To do:
Restate the whole of the data below word for word, skipping the images.

Dataset entries

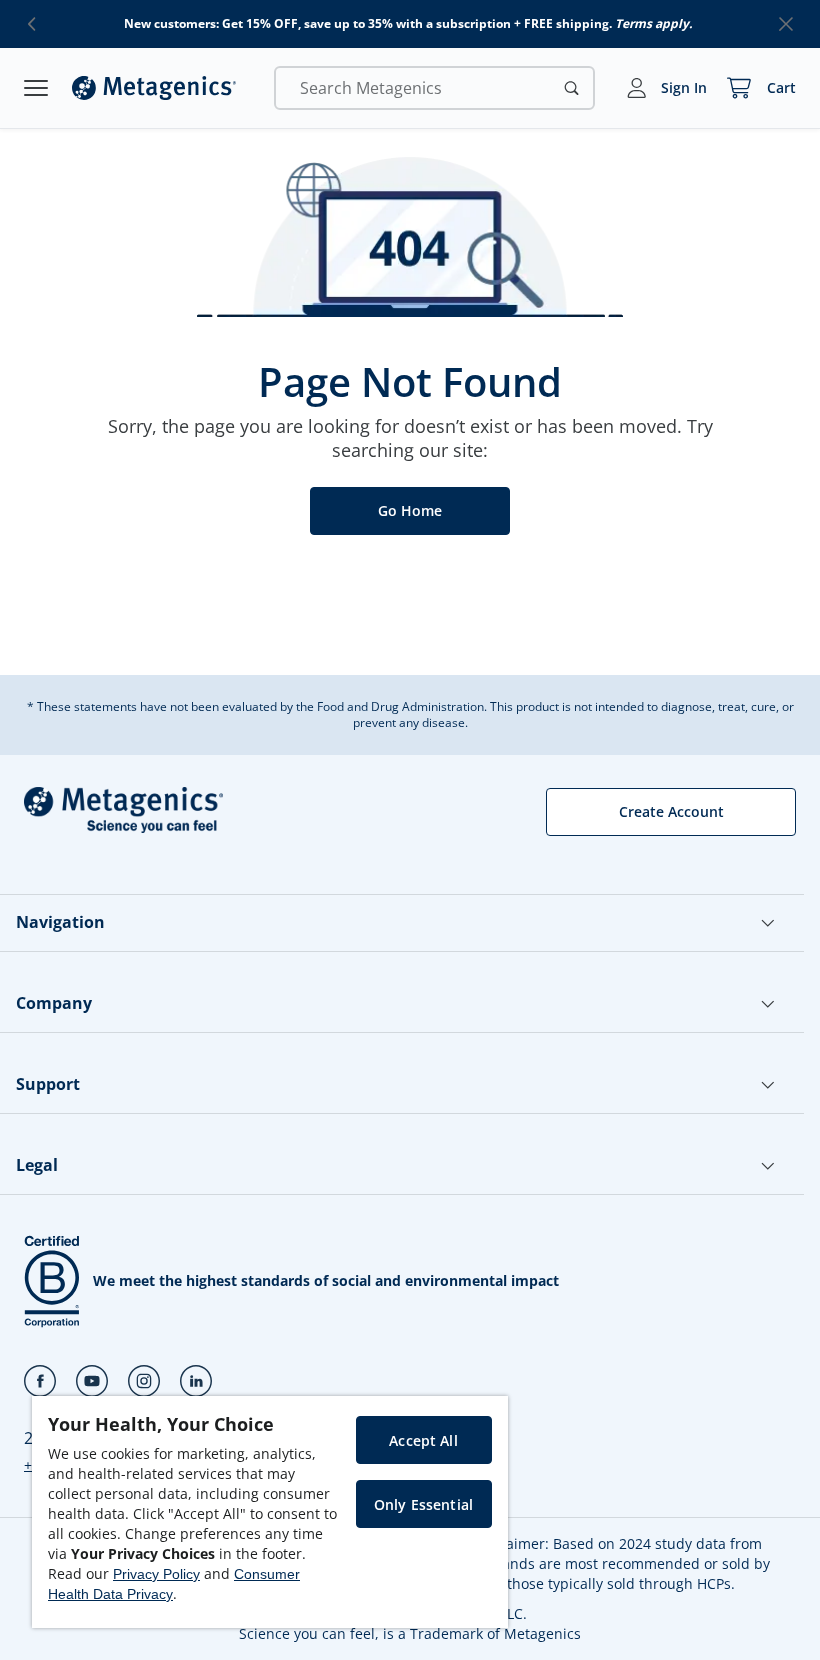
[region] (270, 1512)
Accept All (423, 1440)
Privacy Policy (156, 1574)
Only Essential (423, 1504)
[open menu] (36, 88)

Solved exercise:
[region] (270, 1512)
Accept All (423, 1440)
Privacy Policy (156, 1574)
Only Essential (423, 1504)
[open menu] (36, 88)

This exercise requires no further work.